Hearts break
Cormac McCarthy is like sex. Even at his most mediocre, he’s still pretty good.
The man is a writer’s writer, and that’s all I give a good goddamn about. I can tell you with some certainty that he doesn’t care what I like or don’t like about his books, and if he ever had the misfortune to run across this review, I’m sure he would just shake his head at my ineptitude with the English language. I’m sure he’d be ashamed to admit we both make our daily bread through the manipulation of keyboard characters. It’s a hell of a thing, actually, to be faced with my own mortality in that I will never write anything that’s half as good as what Cormac McCarthy would scribble on the back of a matchbook during a mescaline binge while he was suffering from microbes ingested from a glass of jungle ice water.
But No Country for Old Men is not his best book—not even close. Now, here’s what really sucks: I think it will be his best-read book. Strike that. All the Pretty Horses, for which he won the National Book Award for Fiction and the National Book Critics Circle Award back in 1992, probably had a fair number of readers due to the publicity.
But All the Pretty Horses wasn’t his best book, either. His best book was either Suttree or Blood Meridian. So, here we go: If it’s not his best book, why will it be (one of) his best-read?

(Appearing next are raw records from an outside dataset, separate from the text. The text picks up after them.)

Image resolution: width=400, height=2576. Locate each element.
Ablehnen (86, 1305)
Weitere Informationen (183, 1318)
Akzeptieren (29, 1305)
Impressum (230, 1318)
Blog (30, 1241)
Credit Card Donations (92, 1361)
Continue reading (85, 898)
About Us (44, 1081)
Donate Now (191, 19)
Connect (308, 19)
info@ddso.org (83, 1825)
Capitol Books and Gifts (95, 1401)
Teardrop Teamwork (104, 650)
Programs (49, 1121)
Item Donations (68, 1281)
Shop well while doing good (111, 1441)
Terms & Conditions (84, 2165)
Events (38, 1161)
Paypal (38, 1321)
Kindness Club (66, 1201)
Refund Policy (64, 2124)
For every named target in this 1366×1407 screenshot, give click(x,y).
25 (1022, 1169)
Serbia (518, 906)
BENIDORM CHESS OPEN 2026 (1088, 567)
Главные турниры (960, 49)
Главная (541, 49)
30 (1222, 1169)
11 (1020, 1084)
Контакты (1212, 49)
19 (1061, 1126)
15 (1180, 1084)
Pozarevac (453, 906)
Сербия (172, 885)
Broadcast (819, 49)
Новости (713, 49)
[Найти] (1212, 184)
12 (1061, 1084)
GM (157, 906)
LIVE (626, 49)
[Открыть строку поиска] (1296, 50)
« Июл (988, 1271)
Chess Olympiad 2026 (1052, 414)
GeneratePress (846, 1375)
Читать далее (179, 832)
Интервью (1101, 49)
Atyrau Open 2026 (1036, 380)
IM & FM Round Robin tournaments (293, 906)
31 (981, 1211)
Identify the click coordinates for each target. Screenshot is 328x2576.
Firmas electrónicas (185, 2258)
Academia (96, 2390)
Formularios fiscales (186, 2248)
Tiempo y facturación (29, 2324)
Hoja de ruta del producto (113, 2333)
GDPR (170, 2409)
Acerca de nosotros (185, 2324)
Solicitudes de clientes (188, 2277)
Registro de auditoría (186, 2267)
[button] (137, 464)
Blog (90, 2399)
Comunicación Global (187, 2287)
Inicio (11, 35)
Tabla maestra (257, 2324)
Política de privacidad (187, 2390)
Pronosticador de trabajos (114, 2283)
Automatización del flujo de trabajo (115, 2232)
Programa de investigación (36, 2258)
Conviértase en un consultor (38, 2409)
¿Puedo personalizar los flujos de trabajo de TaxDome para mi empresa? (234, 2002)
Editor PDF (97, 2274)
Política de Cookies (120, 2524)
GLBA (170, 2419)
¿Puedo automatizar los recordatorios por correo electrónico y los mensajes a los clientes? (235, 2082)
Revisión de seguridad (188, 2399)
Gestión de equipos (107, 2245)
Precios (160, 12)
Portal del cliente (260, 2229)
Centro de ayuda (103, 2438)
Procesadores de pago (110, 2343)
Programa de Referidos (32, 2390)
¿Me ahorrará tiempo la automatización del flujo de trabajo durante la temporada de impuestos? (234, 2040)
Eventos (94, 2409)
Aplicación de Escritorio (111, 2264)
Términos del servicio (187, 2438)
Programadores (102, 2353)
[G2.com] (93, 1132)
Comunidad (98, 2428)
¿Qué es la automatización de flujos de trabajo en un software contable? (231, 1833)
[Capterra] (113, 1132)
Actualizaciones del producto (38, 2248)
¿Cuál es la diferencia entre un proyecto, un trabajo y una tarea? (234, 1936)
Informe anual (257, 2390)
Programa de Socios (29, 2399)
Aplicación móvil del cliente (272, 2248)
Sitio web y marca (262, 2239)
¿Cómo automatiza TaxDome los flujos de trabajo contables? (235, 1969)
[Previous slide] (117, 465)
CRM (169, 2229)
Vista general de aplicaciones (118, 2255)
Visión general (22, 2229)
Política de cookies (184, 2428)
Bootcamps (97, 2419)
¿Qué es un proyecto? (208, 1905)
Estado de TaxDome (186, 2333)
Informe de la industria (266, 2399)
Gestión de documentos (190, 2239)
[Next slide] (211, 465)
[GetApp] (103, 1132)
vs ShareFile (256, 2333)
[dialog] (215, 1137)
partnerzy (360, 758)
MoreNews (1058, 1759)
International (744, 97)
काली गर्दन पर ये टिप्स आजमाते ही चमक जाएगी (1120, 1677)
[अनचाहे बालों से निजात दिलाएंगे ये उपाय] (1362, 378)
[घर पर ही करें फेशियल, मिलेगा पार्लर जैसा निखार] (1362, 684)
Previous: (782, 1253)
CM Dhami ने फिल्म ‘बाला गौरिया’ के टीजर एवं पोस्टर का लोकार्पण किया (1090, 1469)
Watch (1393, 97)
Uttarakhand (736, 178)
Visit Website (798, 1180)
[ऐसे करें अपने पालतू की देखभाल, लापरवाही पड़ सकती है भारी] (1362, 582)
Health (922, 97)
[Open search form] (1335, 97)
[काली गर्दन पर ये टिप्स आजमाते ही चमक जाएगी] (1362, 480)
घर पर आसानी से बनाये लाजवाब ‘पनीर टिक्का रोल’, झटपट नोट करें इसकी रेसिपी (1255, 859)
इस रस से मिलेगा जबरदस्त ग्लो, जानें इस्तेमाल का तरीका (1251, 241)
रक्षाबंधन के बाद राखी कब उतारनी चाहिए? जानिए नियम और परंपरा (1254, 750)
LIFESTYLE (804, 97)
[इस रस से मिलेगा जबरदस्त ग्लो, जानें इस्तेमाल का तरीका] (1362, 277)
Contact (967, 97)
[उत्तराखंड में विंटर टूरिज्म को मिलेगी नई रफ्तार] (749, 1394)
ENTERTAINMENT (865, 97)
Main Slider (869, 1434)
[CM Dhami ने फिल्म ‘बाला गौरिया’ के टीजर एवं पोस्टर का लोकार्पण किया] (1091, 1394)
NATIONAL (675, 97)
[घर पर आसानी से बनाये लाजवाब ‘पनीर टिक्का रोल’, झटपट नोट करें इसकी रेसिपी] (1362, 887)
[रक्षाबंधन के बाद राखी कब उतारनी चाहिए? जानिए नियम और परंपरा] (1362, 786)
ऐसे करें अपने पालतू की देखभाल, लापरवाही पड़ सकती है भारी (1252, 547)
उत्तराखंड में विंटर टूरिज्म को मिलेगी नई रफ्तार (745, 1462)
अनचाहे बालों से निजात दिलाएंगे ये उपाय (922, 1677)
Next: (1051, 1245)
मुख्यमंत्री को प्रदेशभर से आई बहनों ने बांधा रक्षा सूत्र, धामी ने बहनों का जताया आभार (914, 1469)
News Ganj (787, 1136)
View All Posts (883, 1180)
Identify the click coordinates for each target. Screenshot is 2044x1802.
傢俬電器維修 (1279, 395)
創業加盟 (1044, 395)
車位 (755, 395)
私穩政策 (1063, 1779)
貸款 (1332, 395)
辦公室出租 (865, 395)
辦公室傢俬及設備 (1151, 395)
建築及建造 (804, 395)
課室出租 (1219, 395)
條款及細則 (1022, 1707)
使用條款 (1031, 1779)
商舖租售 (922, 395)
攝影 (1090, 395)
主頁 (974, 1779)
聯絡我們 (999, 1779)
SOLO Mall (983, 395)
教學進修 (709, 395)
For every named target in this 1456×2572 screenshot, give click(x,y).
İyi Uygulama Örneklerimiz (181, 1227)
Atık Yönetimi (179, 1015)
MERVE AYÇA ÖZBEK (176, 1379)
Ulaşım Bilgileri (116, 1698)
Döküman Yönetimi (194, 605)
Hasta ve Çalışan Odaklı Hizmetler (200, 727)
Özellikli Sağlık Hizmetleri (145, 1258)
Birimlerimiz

First of all, compared with many of his books, it’s a simply told story. It’s easily his most accessible book, as close to a straight narrative as I can recall in any of McCarthy’s novels, and, except for The Gardener’s Son, I’ve read them all several times—and The Gardener’s Son isn’t a novel anyway; it’s a screenplay. No Country for Old Men is certainly not the very dark (although, at times, it is past dusk) literary braid to which we grew accustomed in McCarthy’s Southern Gothic days.
Not to offer too much of a plot synopsis, but No Country for Old Men is about a good man who, in a remote spot, comes across a gone-to-hell drug deal. There’s a lot of money at the scene, too much to let be. Enter a psychopathic killer and an all-too-human lawman, and you’ve got a decent story, but you don’t have the judge or the midnight melon mounter or the technical virtuosity of McCarthy’s other Western novels.
The dialogue is all McCarthy. It’s often so perfectly paced, so true sounding, that it thrills you in the same way a perfectly cut wind chime can echo in the distance of your mind. Again, even when he’s not at his best, he’s still very, very good.
There’s a theme in the novel that goes something like “Eventually, all human strength fails.” Oh, God, I can only hope that McCarthy was writing with ironic intent, because I’m a much younger man than he is, and I can’t stand the thought of one of my heroes not getting out before he dilutes his legacy. But then, as I mentioned, I don’t imagine he gives a damn what I think.
This book may serve as an introduction to the work of one of America’s greatest novelists. I’d recommend a reading of No Country for Old Men, but I’d also suggest that readers dig a little deeper into the McCarthy library.